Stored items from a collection
────────────────────────────────────────

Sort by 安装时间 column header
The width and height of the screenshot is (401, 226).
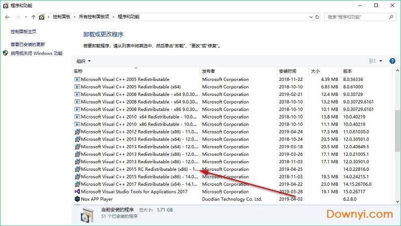pos(288,71)
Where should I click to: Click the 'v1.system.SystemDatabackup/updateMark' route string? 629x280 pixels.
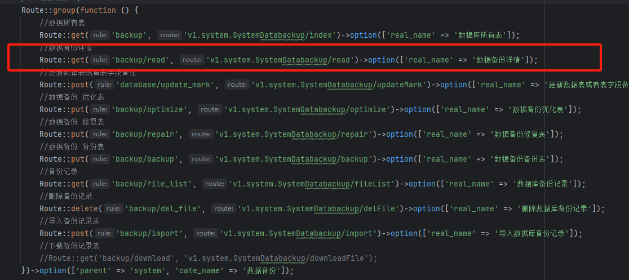coord(340,85)
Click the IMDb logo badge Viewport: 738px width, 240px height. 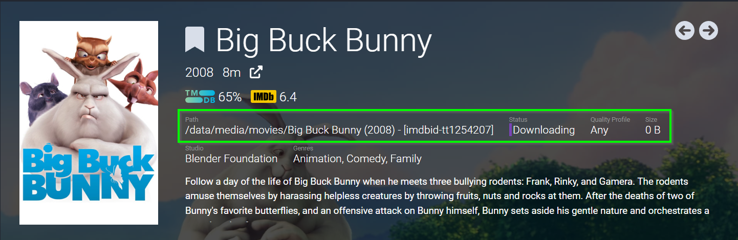264,97
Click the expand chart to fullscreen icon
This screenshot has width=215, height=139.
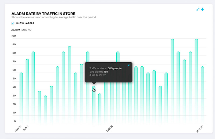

────────────────────────────────────────

> [Problem statement]:
Please rewrite the records starting at the line containing "Click the expand chart to fullscreen icon" and ending at the last line of the records, replacing "icon" with "button" and keeping everything else the same. Leave the pictures out of your answer.

> [Answer in full]:
Click the expand chart to fullscreen button
This screenshot has width=215, height=139.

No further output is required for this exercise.